5. The next particular to which I would refer is the injunction in the sixteenth verse, “They shall be baken with leaven.” There is a beautiful significance in this; the leaven, we know, is a type of the flesh--of nature--of the old man, and when it is directed that it should be mingled with this offering, it appears, at first sight, extraordinary. Why should that which is thus dedicated to God be thus defiled? There is something significant in this: there was no leaven mingled with the sheaf of corn which was waved on the second day of unleavened bread, because it was a type of Him in whom was no sin; but it is otherwise inregard to that which is designed to represent His people; they would not be perfectly exhibited if there was not this memorial. It is true that they are raised from the death of sin; but it is also true that “the old man” does still remain in them, and, by the taint and infection of the flesh, pollutes their every service, and brings them in still as miserable sinners before God. Here, then, we have an accurate view of the present character of the Church of Christ; animated, indeed, with new, with spiritual life, yet still encompassed with the infirmity, and impeded by the opposition of the flesh. And, accordingly, it is important to observe there is a sin-offering expressly enjoined to be offered with the two wave loaves (verse 19). This is a remarkable instance of that minuteness with which these types are regulated, and more particularly when it is observed that there was no sin-offering to be made when the sheaf of firstfruits was presented. Oh! beloved, do you feel the virus of the flesh? Are you conscious of its perpetual pressure? Behold, here is the provision He has made to meet your anguish (Hebrews 10:22).

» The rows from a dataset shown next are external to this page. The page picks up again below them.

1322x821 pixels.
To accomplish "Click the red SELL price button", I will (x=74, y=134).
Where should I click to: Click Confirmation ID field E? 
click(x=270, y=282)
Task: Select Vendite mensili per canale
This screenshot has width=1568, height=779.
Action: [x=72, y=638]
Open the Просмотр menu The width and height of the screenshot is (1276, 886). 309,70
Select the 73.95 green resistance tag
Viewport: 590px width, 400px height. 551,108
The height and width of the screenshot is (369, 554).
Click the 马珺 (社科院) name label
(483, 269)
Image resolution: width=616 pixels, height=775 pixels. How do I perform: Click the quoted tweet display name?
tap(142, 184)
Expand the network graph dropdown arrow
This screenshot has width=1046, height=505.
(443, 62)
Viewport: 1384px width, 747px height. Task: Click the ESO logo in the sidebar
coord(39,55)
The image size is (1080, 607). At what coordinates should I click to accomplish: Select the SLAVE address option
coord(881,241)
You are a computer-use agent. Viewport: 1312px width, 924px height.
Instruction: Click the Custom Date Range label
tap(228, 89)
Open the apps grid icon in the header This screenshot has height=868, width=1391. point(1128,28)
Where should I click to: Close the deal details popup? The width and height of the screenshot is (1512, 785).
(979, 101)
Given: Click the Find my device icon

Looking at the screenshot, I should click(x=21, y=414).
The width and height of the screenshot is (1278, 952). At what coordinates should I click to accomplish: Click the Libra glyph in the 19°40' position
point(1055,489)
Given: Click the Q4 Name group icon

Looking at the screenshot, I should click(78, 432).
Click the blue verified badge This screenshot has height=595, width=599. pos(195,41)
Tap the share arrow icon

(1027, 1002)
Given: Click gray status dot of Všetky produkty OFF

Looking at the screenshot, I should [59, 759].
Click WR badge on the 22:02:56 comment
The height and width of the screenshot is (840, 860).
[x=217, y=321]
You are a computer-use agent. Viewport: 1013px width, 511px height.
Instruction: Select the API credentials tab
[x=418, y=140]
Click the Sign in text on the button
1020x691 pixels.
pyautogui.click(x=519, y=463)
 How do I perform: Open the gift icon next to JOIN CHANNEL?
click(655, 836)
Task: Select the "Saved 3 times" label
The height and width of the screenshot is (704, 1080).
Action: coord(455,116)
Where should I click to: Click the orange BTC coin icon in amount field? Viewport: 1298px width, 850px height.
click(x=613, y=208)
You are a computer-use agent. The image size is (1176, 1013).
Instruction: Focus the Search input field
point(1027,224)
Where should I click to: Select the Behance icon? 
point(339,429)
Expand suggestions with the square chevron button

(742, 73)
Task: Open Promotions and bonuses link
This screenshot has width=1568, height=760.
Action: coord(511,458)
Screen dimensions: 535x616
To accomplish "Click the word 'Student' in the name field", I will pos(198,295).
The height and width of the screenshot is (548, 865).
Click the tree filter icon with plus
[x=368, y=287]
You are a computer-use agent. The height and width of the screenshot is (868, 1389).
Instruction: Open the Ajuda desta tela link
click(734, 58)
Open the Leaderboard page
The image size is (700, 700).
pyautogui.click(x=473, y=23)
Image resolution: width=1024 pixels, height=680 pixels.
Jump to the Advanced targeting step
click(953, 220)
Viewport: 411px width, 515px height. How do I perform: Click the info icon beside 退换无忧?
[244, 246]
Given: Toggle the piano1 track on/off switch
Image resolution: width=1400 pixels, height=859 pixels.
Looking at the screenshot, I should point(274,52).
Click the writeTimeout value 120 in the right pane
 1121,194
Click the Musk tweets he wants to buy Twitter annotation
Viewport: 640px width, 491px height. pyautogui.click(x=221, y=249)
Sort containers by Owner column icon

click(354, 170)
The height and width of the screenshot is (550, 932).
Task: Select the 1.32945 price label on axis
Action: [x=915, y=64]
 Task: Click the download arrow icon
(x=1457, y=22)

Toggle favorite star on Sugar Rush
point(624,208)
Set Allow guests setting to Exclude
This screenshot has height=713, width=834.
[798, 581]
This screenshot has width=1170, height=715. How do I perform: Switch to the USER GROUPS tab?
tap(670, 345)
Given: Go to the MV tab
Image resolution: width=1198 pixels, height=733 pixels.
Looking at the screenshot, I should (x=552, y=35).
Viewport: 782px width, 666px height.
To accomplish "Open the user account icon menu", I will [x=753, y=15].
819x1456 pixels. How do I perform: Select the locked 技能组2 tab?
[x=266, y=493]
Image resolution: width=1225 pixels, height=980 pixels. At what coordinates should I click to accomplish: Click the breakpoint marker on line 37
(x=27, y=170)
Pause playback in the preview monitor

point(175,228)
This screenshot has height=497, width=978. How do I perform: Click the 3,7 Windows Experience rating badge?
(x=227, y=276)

6. But lastly, let us always bear in mind the view which this ordinance gives us of the Church as the firstfruits of God’s mercies towards the world at large. The infidel taunts us with the little that the gospel has accomplished, and maintains that Christianity has proved a failure; and truly if, as is supposed by some, the Scriptures held out the expectation that the gospel was to go on gradually extending, until the world was evangelised, there were some appearance of reason in the imputation. Let us ever bear in mind we have an earnest of a glorious harvest which is yet to come. As surely as the firstfruits are now waved in His presence, so surely shall the harvest be gathered into His garner. (J. B. Lowe, B. A.)